Segundo os pesquisadores, os conjuntos de dados analisados indicam que o evento ‘excepcional’ e ‘devastador’, como o ocorrido no ano passado em larga escala, poderia ocorrer a cada 350 anos.

Em janeiro deste ano, mesmo após o início da estação chuvosa, a seca continua em partes da bacia do Rio Amazonas. De acordo com o Boletim de Monitoramento Hidrológico do Serviço Geológico do Brasil (SGB), embora tenham saído da classificação de seca, em geral, as cotas ainda estão abaixo da faixa de normalidade para o período.

Pantanal em risco

Já os rios da Bacia do Rio Paraguai, no Pantanal, registram níveis abaixo da média esperada para o mês de fevereiro, época de cheias na região. Os níveis estão abaixo da média em todos os principais afluentes – Alto Paraguai, Cuiabá, Taquari, Miranda, Palmeiras, Aquidauana. A falta de previsão de reversão do quadro para curto ou longo prazo anuncia uma das piores secas dos últimos anos.

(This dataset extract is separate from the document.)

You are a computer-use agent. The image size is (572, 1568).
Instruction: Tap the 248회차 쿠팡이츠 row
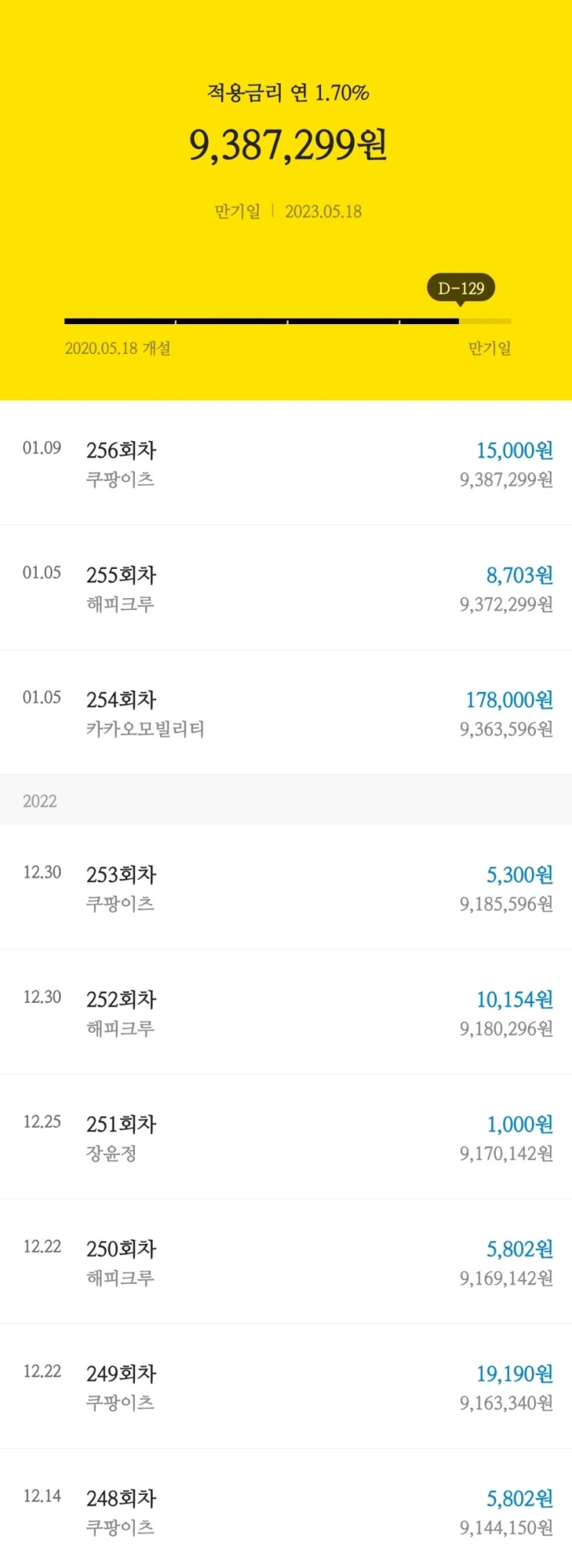point(286,1511)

“O Pantanal está ficando mais seco. Um estudo do MapBiomas mostra uma redução da área total de mais de 25% na área coberta de água nos últimos 30 anos. Isso mostra que o Pantanal evapora muito água e alimenta esses Rios voadores que descem para as outras regiões do Brasil.”

A situação também alimenta o fogo que consome o bioma. Conforme o programa Queimadas, do Inpe, os focos de incêndio no bioma aumentaram 1197%, nos três primeiros meses de 2024, tendo saltado de 42 para 545 em relação ao mesmo período do ano passado.